Five consecutive years of profits melted into red ink. The layoffs were massive: Ninety-four salaried workers were permanently cut, 175 hourly workers were laid off indefintely, and the 100-man sales staff was slashed to 30.

Philip Morris made its threat to close the division an order, telling Baker to plan for an orderly run-through of inventories and termination of the business within three or four years unless another buyer could be found.

One competitor openly set up an interviewing office in a local motel; even Baker and Bonin were offered other jobs. "Knowing I was still marketable at 51 was about the only thing encouraging that happened," recalled Bonin.

Several potential purchasers said "no thanks," and efforts to find financing to allow the management to buy the company were fruitless until Baker got a phone call from Davis. The San Francisco investment banker had read about the company and thought it looked like a candidate for an employee buy-out.
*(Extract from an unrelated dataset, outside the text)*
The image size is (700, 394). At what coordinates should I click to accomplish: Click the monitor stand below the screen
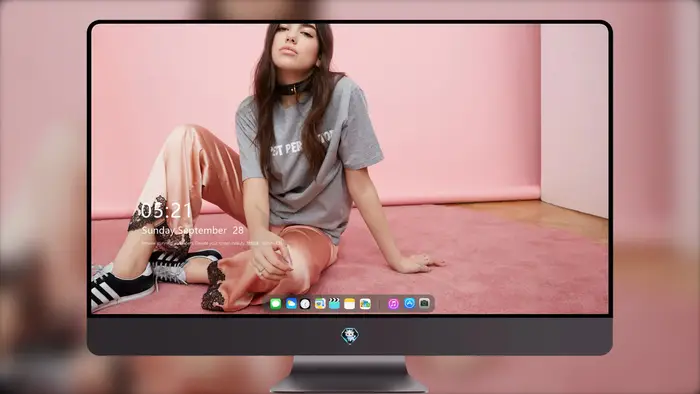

When Philip Morris said it would sell, at the price offered by Bic, and gave the managers permission to pursue the deal on company time, a management team to buy and run the company was assembled.

Besides Baker and Bonin, the group includes J. Gray Ferguson, 39, vice president, manufacturing; Robert H. Ford, 48, vice president and field sales manager, Allan D. Goldenberg, 38, vice president and director of sales; Thomas W. Greene, 36, vice president and field sales manager, Paul H. Johnson, 49, vice president and director of field sales; Martin Lightsay, 34, vice president, engineering and Peter A. Milone, 56, vice president, marketing.

For Goldenberg, the opportunity meant becoming his own boss in the only job he'd ever had and a chance to own a piece of "the family firm."

"I'd worked here for 15 years. My father worked for the company for 42 years and my mother for 15 years. I only wish my father had lived long enough to see it," he said.

The nine men formed a company and called it CIB - the opposite of Bic - because at that time the name American Safety Razor belonged to Philip Morris. When the deal was signed on Oct. 1 and the name acquired, the lawyers began paperwork to change the name to American Safety Razor Co.

Davis arranged the financing on a contingency fee basis. He and his clients declined to discuss the amount.

In an interview last week when he was an in Staunton, Davis said his company usually is hired by firms that want to sell an underproductive operation or dispose of a line of business not closely related to other enterprises. This case was different because Philip Morris did not instigate the sale to the employees.

There are two ways to go with a company like American Safety Razor, he explained. A small management group can buy it, using some equity capital and a lot of loans, or the entire work force can acquire it through a trust and a federally guaranteed Employee Stock Ownership Plan.

In either case, relatively little "hard money" is required, Davis is said, though most deals do not match the 25-1 leverage of the American Safety Razor management buyers.

The nine men raised a total $600,000, and much of that had to be borrowed. Bonin declined to specify the size of the individual investments, but said no one owns more than 25 per cent of the company.

If the buyers' life savings were the conerstone of the deal, federal financing was the keystone - a $6 million loan through the Economic Development Authority, which finances business development in areas of high unemployment. The 450 layoffs at American Safety Razor and the threat of more lost jobs if the plant closed qualified the Staunton area for the money. The federal government granted funds to the state, which then made a 25'year loan at 3 per cent interest to the company. A similar program provided another loan of $250,000 at the same terms.

Private financing came dear - 3 3/4 per cent over prime for a 7 1/2 year loan of $3 million, plus a $6 million line of credit. Inventories were drawn down since the company was evaluated for the Bic sale, so little of the credit line has been needed, Baker said.

Because the interest charges are so high, Davis already is seeking new financing. "That's typical," he said. "You get the company going and showing some profits and then you look for a better deal."

Baker said the company is operating profitably. "We knew it would; we knew it had to or we would run through our money darn fast," he said.